• EXTRAIT DU DOCUMENT:
········

Des lettres tenant lieu de publicité
Les indicateurs financiers de la société ne sont pas divulgués. SPLAT occupe 17% du marché en termes de ventes, a indiqué l’analyste financier de Finam Timour Nigmatoulline. La société doit son succès à une stratégie marketing unique, a-t-il affirmé.
En effet, cette stratégie est très intéressante : la société n’a jamais recours à de la publicité à la TV et se concentre plutôt sur de nouvelles ventes à la clientèle fidèle. « Ne disposant pas d’argent pour faire de la publicité, la société s’est focalisée sur la qualité et l’innovation », a indiqué Alexandre Ieriomenko. Un dentifrice de couleur noire, des composants inédits et des goûts insolites, c’est aussi du marketing qui exige une recherche ininterrompue et des expériences, a-t-il fait remarquer. Selon lui, dans lesegment haut-de-gamme, le consommateur apprécie l’innovation et est prêt à payer.

········

• LISTE DES DONNÉES:
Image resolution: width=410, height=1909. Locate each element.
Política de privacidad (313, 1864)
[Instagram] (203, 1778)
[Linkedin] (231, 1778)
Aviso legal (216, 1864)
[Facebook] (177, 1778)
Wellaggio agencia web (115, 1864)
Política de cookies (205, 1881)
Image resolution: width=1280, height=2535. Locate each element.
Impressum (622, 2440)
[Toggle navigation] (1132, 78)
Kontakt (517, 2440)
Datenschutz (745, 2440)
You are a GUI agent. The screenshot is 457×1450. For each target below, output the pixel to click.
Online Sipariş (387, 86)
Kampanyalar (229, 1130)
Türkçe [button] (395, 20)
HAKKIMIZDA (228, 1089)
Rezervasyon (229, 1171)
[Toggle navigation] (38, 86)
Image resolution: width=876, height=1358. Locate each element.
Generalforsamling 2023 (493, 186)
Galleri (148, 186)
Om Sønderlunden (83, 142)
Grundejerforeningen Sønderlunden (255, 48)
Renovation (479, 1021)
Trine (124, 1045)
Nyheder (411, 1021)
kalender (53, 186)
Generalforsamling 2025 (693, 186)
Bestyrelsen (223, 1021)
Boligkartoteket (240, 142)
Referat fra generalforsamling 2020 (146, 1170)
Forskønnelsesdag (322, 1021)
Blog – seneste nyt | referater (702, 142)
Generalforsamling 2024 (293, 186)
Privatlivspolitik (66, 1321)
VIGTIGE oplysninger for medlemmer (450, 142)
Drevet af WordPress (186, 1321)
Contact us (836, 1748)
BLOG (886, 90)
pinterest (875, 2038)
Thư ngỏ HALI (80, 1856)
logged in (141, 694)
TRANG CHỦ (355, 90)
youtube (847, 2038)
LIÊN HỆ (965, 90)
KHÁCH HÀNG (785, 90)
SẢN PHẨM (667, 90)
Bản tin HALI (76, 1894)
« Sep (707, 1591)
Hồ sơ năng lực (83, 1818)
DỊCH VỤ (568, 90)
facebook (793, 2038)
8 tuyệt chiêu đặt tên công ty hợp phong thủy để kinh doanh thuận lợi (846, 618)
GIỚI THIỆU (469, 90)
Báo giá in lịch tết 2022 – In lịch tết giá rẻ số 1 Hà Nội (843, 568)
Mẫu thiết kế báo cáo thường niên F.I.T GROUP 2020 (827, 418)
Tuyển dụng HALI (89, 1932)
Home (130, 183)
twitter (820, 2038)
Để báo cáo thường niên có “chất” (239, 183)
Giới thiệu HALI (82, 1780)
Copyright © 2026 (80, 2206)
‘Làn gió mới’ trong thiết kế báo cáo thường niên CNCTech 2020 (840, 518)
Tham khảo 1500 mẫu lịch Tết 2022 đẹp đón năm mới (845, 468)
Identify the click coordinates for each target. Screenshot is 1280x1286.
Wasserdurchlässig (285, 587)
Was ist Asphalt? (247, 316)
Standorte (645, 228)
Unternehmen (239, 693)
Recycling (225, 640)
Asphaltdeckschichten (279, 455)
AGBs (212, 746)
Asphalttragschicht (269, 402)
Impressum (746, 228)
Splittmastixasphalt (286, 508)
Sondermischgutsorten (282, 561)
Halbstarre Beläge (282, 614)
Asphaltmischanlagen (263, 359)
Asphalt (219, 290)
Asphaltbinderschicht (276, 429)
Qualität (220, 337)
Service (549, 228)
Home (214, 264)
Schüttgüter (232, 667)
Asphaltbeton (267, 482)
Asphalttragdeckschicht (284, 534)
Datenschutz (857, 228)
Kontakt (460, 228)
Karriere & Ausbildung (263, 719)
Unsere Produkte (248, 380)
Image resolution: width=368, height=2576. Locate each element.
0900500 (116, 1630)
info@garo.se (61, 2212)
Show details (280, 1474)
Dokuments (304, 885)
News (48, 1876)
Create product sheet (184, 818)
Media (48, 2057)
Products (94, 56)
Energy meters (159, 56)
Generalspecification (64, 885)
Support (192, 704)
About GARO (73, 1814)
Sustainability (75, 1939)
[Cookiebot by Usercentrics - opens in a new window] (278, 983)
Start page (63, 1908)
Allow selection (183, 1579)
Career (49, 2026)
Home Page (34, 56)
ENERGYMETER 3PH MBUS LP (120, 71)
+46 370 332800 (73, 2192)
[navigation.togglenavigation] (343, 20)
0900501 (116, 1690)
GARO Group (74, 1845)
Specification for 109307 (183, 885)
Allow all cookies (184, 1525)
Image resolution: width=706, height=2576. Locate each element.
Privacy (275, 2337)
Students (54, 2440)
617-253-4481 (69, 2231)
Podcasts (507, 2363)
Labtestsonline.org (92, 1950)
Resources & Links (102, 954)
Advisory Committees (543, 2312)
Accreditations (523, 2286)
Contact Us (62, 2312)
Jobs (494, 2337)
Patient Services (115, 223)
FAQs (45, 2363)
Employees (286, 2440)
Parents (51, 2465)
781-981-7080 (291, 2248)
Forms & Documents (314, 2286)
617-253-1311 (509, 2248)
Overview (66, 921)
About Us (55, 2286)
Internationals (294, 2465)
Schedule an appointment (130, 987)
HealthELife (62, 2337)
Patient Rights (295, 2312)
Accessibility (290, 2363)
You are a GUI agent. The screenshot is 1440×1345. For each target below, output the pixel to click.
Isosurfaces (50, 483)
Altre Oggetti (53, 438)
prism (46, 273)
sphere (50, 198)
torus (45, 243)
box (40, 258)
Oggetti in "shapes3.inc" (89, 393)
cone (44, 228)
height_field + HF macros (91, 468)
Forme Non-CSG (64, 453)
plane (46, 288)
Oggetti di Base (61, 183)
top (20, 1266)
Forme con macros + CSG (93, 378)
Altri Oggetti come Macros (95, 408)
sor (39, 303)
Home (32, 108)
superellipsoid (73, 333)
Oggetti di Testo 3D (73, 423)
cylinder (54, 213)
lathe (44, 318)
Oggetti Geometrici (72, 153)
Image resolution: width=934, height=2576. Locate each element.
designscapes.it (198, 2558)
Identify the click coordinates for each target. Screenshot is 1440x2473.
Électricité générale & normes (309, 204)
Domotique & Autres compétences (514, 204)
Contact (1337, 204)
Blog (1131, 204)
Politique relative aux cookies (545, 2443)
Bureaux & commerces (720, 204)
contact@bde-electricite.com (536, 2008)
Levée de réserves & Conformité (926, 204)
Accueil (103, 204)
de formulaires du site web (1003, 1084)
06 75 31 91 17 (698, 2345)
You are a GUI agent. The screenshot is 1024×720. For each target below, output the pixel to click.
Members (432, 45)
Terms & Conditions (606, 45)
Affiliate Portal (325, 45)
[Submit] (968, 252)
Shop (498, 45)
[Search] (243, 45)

········

• CONSIGNE:
Recopiez sans rien changer le passage de l'extrait sur la stratégie marketing de SPLAT, de « Des lettres tenant » à « unique, a-t-il affirmé. » inclus.

• VOTRE RÉPONSE:
Des lettres tenant lieu de publicité
Les indicateurs financiers de la société ne sont pas divulgués. SPLAT occupe 17% du marché en termes de ventes, a indiqué l’analyste financier de Finam Timour Nigmatoulline. La société doit son succès à une stratégie marketing unique, a-t-il affirmé.